• **Data for processing**:
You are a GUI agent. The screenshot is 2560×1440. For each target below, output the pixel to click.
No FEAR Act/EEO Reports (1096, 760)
...
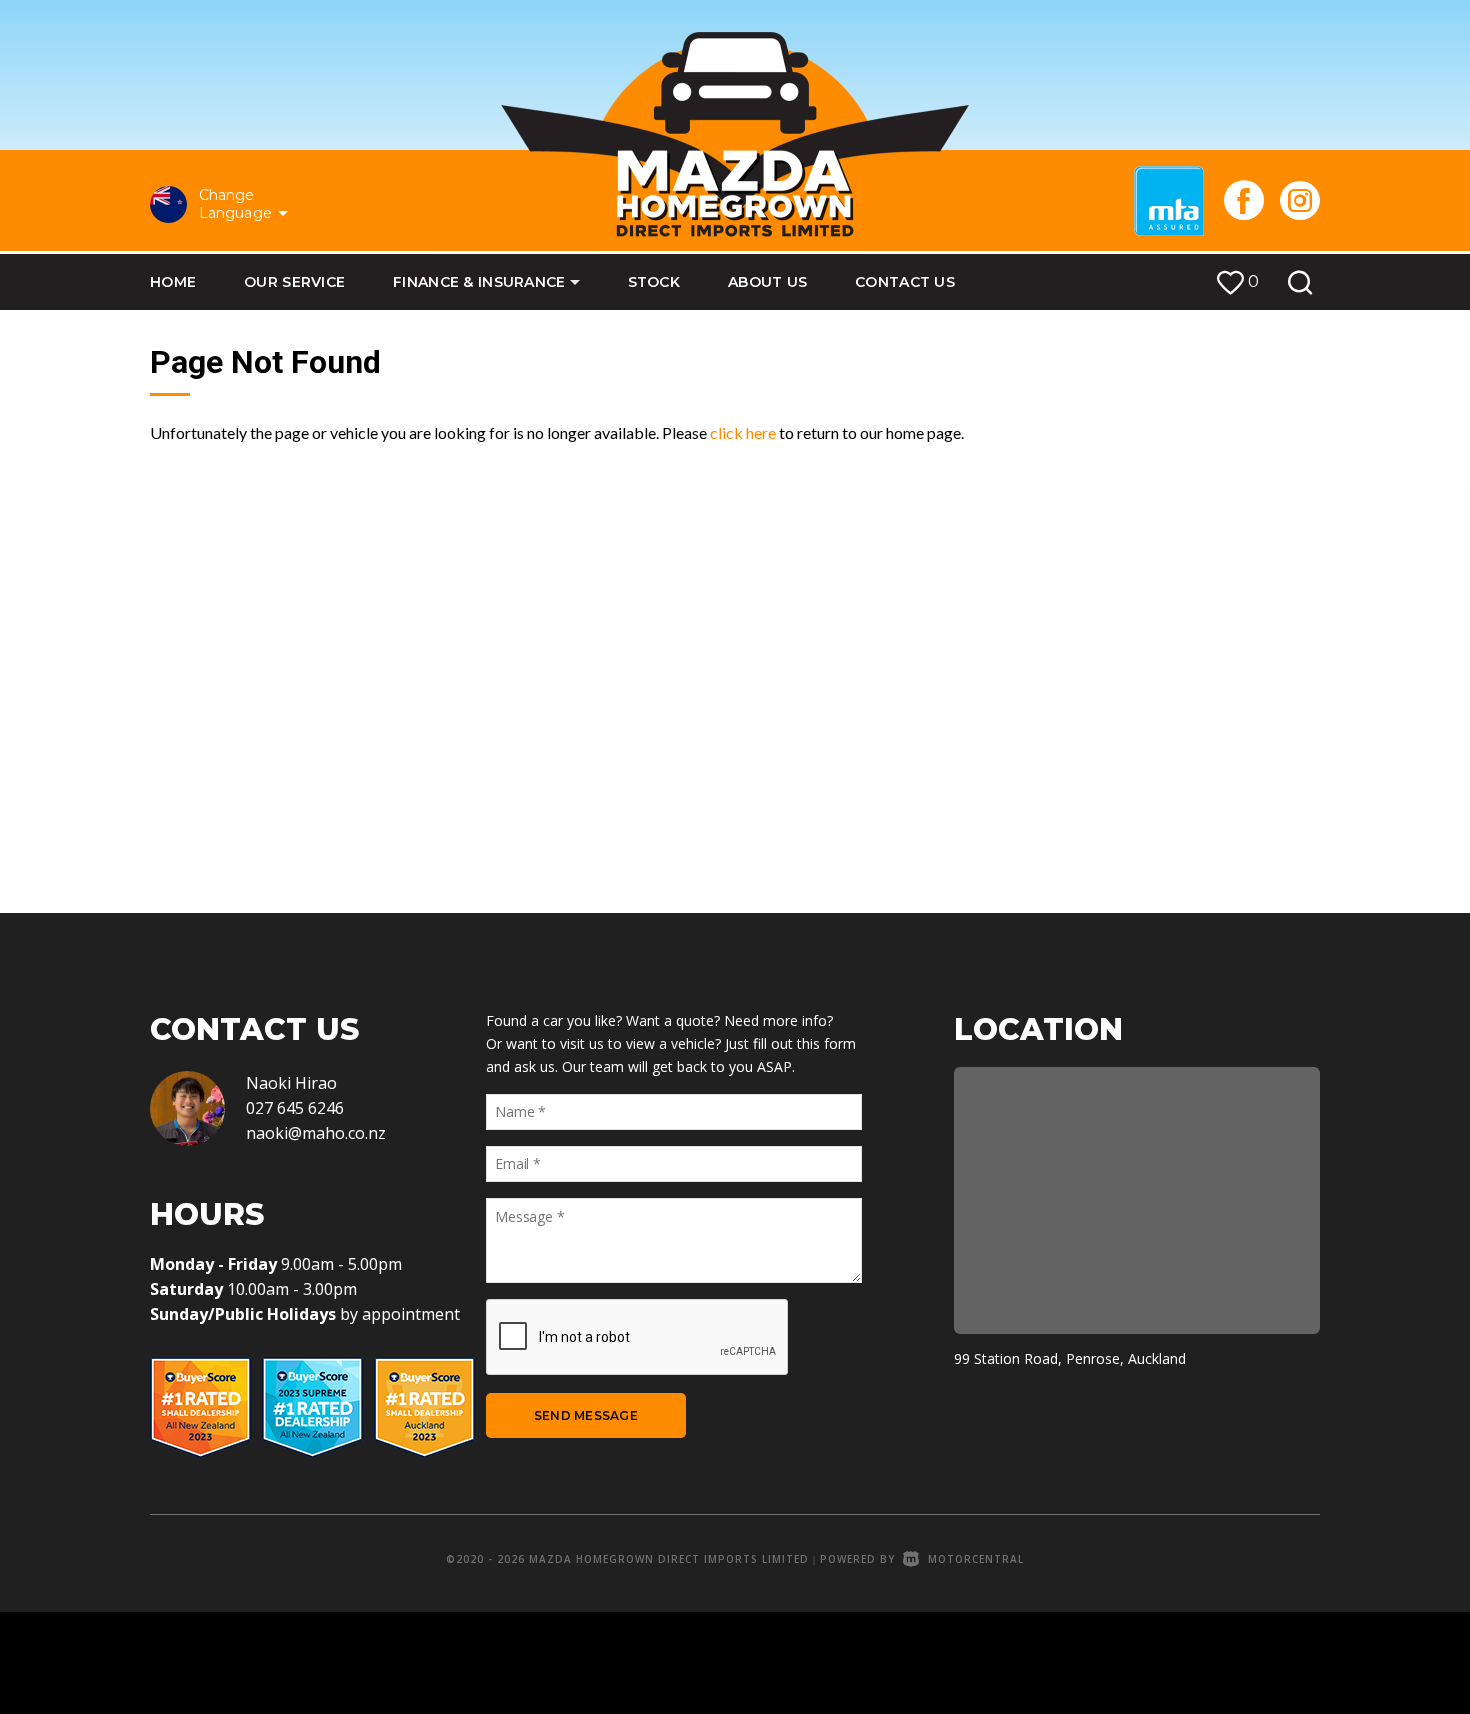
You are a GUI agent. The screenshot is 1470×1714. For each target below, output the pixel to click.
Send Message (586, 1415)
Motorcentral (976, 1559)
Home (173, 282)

• **Activity**:
Which lines above run from the one containing "You are a GUI agent. The screenshot is 2560×1440." to the one containing "No FEAR Act/EEO Reports (1096, 760)"? Give them again exactly, both ends included.

• **Solution for this exercise**:
You are a GUI agent. The screenshot is 2560×1440. For each target below, output the pixel to click.
No FEAR Act/EEO Reports (1096, 760)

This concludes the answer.